Am Sonntagabend fiel der Bitcoin-Kurs (BTC) unter 86.500 US-Dollar. Grund dafür waren makroökonomischer Druck und ein Hackerangriff auf die Yearn Finance-Plattform. Diese Ereignisse veranlassten Anleger, risikoärmere Positionen einzunehmen, was zu einem massiven Ausverkauf am Kryptowährungsmarkt führte.
Starker Kursverfall
Innerhalb der letzten 24 Stunden verlor Bitcoin 4,8 % seines Wertes und erreichte um 23:40 Uhr einen Kurs von 86.310 US-Dollar. Auch andere wichtige Kryptowährungen verzeichneten deutliche Kursverluste: Ether (ETH) fiel um 5,36 % auf 2.827 US-Dollar, XRP um 6,39 % auf 2,05 US-Dollar und Solana (SOL) um 6,41 % auf 126 US-Dollar.
Der massive Ausverkauf begann am Sonntagabend, als der Bitcoin-Kurs innerhalb von nur drei Stunden von 91.300 US-Dollar um 19:00 Uhr auf fast 87.000 US-Dollar sank. Dieser Kurssturz ließ Bitcoin auf das Niveau des Abschwungs Mitte bis Ende November zurückfallen und machte die fünftägige Erholung über 90.000 US-Dollar zunichte. In den letzten vier Stunden sank die gesamte Marktkapitalisierung des Kryptowährungsmarktes um 4,5 % und verlor über 144 Milliarden US-Dollar.
Gründe für den Kursverfall
Bitcoins kurzfristige Rallye zu Monatsbeginn wurde von den wachsenden Erwartungen einer Zinssenkung der US-Notenbank im Dezember getrieben. Analysten der CME Group sehen eine Wahrscheinlichkeit von 87,4 % für eine Zinssenkung um 25 Basispunkte. Viele Experten sind jedoch der Ansicht, dass die Hoffnung auf eine Zinssenkung allein nicht ausreicht, um den Aufwärtstrend des Marktes wiederzubeleben.

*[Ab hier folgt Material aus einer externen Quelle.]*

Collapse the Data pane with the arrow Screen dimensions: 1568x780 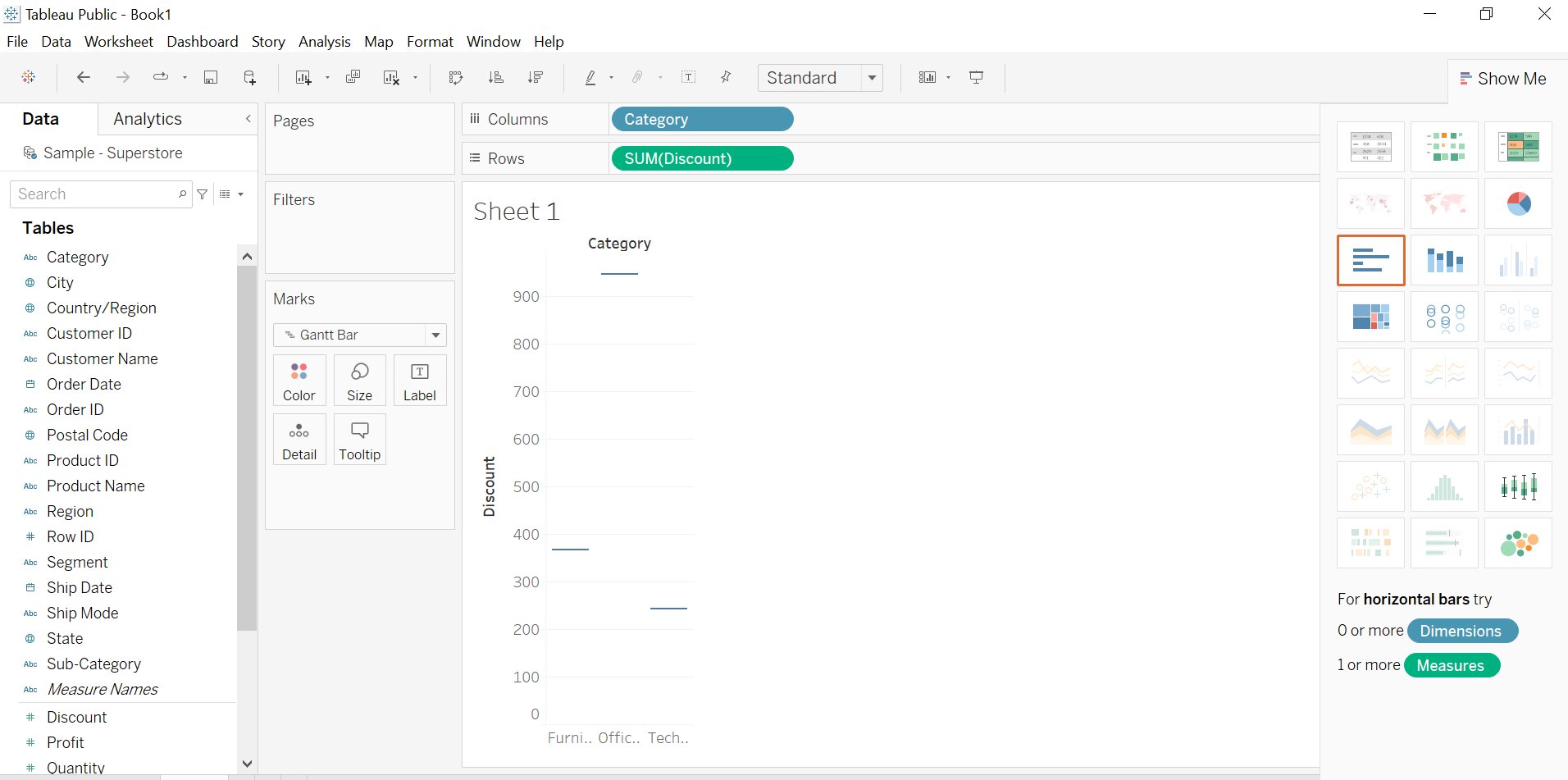(248, 119)
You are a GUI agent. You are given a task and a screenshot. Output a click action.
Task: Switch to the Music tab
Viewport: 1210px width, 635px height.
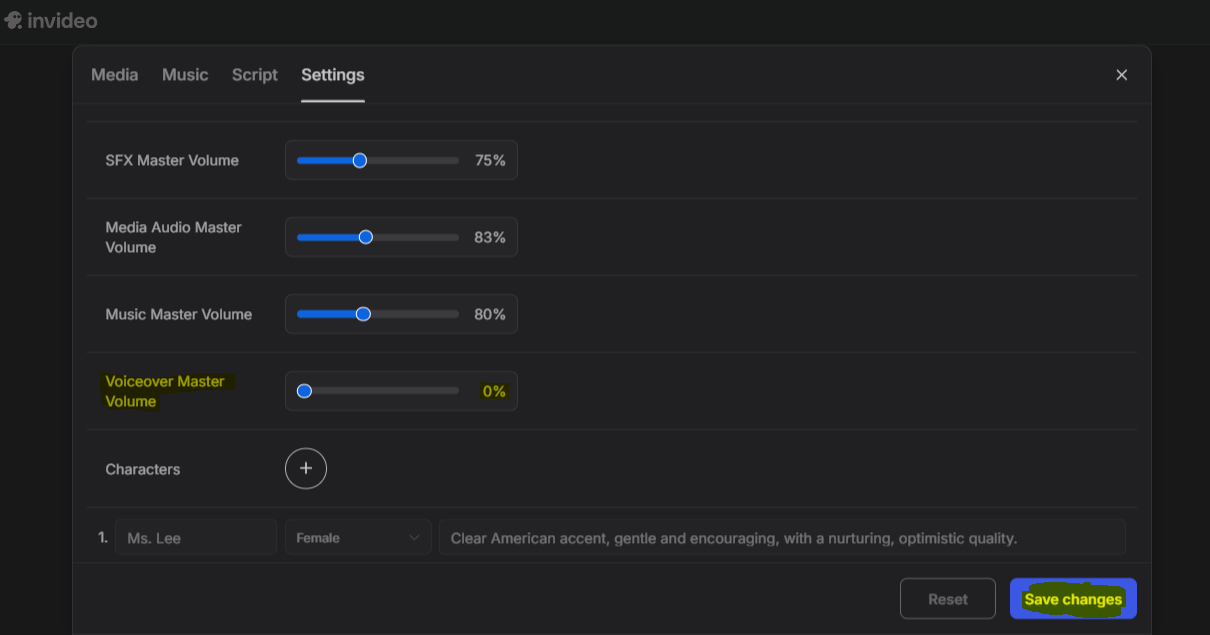[x=185, y=75]
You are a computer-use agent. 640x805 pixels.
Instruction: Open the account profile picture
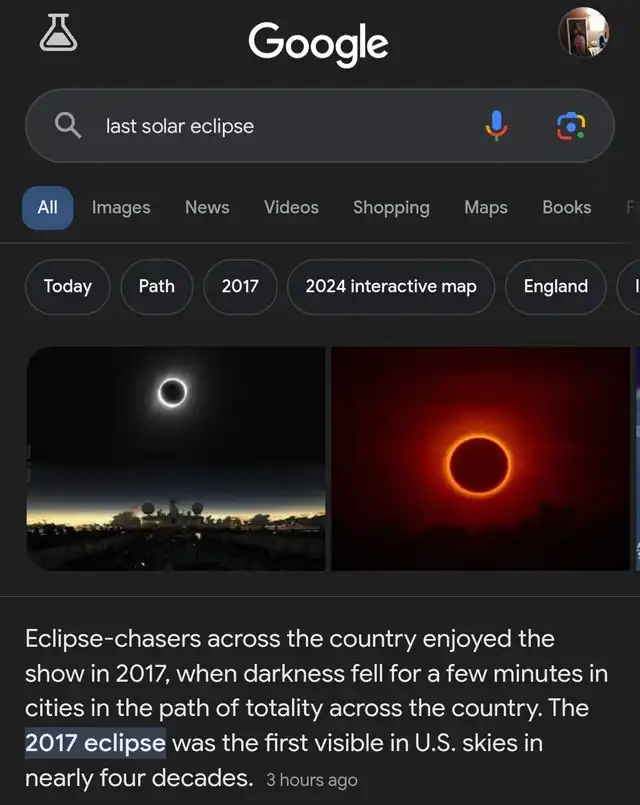point(583,33)
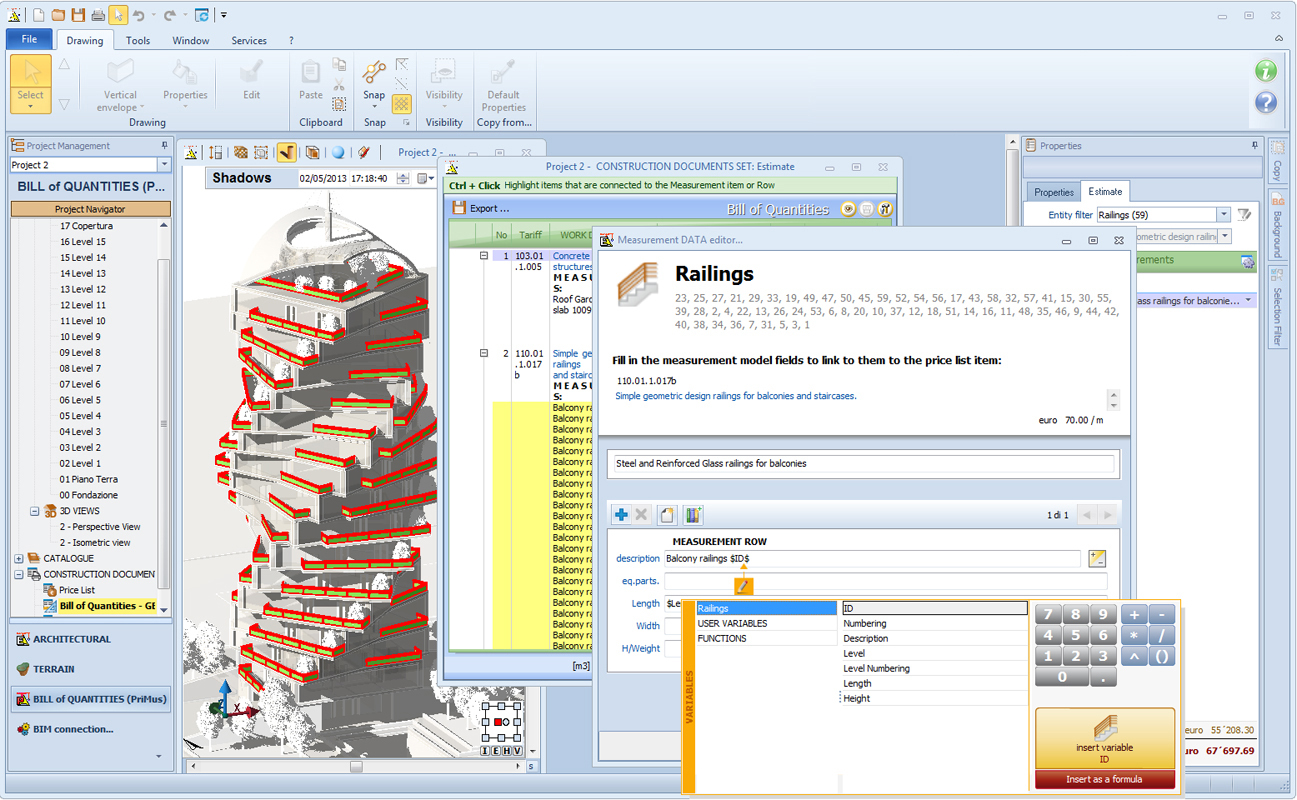Click the print icon in quick access toolbar

[97, 15]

„Es geht mehr um die Positionierung als um Fundamentaldaten“, sagte Rachel Lucas, Kryptoanalystin bei BTC Markets. Sie merkte an, dass die Wahrscheinlichkeit einer Zinssenkung im Dezember auf 85 % gestiegen sei, der Markt dies aber bereits vor einigen Monaten, während der Rallye im September und Oktober, eingepreist habe.
Makroökonomischer Druck
Laut Lucas bleibt die Risikobereitschaft durch „hohe Inflation und die Diskussionen um Zölle“ weiterhin gedämpft. Dieser makroökonomische Druck, gepaart mit monatlichen Abflüssen von 3,5 Milliarden US-Dollar aus Bitcoin-ETFs im November und der Liquidation von Milliarden US-Dollar an gehebelten Long-Positionen seit Mitte November, treibt eine, wie Lucas es nannte, „klassische Abwärtsspirale“ an.
Fazit
Die Lage am Kryptowährungsmarkt bleibt angespannt, und Anleger beobachten weiterhin die Veränderungen im makroökonomischen Umfeld. Der Rückgang des Bitcoin-Kurses unter 86.000 US-Dollar unterstreicht die Volatilität des Kryptowährungsmarktes und die Notwendigkeit eines vorsichtigen Anlageansatzes in einem unsicheren Umfeld.